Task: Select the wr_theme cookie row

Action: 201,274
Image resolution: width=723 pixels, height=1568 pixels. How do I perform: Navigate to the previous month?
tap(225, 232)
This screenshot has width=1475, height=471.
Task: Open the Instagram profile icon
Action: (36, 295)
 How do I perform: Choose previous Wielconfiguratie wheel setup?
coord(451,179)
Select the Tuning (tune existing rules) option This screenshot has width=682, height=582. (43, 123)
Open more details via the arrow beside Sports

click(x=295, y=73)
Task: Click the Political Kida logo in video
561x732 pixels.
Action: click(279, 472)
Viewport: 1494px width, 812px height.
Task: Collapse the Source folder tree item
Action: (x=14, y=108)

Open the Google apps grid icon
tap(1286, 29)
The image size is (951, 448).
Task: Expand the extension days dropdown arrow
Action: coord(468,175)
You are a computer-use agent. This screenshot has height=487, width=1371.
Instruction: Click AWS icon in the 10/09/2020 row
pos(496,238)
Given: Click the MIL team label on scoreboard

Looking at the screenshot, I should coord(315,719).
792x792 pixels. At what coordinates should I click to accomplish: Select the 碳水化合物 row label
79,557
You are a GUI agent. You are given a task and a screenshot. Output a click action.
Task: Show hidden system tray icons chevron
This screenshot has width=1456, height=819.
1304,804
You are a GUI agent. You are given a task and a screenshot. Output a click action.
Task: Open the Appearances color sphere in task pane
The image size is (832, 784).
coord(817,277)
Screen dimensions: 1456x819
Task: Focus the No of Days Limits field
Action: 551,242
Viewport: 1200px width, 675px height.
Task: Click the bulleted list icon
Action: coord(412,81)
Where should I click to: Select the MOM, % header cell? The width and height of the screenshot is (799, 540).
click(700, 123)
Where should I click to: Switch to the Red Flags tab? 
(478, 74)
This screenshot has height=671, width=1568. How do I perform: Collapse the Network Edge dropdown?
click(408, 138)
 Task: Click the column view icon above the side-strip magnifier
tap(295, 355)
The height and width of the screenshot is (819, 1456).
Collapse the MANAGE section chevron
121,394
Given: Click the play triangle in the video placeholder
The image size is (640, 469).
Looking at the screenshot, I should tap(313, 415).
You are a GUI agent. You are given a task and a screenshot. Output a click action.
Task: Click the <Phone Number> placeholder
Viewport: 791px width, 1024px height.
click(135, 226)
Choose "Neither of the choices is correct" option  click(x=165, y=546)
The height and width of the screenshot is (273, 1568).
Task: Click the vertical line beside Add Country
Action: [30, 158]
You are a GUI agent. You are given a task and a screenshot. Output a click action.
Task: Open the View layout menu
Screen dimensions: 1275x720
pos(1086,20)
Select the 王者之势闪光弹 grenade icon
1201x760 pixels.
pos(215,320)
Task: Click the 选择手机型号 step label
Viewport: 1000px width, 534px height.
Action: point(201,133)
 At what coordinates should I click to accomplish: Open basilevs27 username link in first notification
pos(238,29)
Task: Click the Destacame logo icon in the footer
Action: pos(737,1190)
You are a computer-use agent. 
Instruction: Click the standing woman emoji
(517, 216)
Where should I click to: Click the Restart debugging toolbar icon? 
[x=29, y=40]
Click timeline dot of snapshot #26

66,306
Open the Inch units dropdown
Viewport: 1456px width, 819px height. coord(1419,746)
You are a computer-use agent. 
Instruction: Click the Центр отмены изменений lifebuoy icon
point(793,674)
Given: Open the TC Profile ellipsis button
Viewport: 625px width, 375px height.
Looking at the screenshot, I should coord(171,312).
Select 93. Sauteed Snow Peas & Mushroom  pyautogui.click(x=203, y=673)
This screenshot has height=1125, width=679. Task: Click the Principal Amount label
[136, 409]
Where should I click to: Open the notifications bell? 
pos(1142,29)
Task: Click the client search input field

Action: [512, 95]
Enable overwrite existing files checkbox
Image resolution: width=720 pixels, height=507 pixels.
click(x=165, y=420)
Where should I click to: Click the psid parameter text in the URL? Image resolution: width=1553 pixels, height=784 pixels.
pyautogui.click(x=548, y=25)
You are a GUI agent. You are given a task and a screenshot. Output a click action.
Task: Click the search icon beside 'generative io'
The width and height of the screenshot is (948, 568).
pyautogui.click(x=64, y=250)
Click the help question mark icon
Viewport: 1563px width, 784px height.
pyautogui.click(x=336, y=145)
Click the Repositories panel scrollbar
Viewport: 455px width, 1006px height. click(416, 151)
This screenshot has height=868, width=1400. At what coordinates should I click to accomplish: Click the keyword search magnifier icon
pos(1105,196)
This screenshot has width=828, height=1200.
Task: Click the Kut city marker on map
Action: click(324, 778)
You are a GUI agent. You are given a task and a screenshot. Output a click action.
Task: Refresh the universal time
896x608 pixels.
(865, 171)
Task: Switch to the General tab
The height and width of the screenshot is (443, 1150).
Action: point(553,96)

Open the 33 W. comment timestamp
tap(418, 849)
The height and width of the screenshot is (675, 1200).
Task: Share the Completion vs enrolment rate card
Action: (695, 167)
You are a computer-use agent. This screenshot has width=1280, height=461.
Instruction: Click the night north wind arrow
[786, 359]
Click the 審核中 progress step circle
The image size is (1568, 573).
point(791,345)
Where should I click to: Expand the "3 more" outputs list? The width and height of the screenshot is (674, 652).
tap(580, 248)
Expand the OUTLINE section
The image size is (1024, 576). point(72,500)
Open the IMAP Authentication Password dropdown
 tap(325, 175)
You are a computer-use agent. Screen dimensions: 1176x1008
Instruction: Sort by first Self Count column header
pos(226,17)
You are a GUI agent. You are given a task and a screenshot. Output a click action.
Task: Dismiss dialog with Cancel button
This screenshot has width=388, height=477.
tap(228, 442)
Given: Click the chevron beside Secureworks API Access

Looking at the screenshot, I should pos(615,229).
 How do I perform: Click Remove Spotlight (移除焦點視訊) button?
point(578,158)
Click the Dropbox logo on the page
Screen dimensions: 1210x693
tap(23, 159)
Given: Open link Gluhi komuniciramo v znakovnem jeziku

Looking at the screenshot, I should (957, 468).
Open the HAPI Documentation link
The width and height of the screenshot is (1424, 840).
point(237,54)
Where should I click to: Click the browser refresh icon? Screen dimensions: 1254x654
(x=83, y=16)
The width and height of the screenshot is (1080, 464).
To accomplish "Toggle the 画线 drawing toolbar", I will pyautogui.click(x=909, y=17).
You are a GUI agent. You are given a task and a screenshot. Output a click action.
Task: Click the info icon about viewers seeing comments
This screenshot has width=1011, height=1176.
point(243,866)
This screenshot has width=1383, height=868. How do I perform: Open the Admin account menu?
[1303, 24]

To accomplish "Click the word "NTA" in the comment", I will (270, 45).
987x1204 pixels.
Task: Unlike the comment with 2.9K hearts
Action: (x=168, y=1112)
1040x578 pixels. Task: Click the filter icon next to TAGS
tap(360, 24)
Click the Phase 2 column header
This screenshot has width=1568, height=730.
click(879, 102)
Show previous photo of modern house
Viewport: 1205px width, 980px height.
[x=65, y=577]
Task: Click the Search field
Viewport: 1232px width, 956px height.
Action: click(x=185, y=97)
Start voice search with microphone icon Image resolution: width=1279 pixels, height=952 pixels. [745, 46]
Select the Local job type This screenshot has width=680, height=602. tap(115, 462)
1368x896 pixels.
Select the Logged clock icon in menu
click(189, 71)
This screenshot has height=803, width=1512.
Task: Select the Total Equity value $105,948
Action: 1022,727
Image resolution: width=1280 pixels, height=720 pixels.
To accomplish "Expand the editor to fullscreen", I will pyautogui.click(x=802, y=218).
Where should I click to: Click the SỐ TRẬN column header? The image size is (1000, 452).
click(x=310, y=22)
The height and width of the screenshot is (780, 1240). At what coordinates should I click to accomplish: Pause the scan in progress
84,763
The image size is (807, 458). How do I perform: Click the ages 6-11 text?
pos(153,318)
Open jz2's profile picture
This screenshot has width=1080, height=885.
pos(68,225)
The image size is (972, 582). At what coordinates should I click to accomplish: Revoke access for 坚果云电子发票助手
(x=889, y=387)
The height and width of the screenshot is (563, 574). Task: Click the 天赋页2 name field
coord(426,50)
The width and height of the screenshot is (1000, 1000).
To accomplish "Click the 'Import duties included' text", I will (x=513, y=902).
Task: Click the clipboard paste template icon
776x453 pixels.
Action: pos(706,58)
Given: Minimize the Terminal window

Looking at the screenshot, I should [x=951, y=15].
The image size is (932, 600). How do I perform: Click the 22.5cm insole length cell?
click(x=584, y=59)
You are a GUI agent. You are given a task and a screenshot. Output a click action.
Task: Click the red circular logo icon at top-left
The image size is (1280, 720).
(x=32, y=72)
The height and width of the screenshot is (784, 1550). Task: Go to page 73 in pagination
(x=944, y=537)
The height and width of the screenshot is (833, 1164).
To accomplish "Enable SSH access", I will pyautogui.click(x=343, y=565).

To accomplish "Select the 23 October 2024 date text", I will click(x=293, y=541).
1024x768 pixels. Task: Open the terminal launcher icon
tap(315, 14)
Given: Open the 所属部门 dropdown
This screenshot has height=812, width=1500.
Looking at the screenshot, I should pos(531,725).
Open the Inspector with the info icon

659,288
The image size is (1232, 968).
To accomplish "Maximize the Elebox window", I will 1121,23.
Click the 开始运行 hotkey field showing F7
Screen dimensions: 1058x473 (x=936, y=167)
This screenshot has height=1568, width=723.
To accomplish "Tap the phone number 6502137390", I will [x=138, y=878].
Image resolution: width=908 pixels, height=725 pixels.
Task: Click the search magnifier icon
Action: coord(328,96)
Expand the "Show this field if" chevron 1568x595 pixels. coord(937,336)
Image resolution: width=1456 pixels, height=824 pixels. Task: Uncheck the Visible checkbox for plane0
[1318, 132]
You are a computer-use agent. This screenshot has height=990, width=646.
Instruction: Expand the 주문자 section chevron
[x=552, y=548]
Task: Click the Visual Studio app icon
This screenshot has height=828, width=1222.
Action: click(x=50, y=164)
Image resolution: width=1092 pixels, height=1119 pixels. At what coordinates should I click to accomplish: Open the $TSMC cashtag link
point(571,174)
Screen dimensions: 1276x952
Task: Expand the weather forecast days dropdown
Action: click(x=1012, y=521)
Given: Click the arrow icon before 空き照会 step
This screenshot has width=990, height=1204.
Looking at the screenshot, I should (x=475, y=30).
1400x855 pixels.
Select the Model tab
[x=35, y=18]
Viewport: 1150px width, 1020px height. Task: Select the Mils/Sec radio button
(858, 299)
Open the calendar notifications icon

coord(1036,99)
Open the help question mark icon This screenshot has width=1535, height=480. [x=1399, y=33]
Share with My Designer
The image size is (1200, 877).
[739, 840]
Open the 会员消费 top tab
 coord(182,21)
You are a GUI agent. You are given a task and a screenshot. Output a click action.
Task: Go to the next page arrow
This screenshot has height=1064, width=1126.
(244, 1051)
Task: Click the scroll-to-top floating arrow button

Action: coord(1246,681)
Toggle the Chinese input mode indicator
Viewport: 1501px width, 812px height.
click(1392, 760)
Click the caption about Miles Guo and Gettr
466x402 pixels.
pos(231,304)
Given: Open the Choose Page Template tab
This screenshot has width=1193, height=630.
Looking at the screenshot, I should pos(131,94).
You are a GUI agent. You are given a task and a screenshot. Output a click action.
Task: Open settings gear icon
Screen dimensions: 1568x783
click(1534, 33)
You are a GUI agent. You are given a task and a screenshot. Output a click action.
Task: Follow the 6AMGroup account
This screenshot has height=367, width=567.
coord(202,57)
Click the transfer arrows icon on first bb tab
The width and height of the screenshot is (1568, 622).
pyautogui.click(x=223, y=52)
------------------------------------
Copy out word for word the part of the lines above that opens with the line containing "Open the IMAP" and closes with the line containing "pos(226,17)", including both of those lines.

Open the IMAP Authentication Password dropdown
 tap(325, 175)
You are a computer-use agent. Screen dimensions: 1176x1008
Instruction: Sort by first Self Count column header
pos(226,17)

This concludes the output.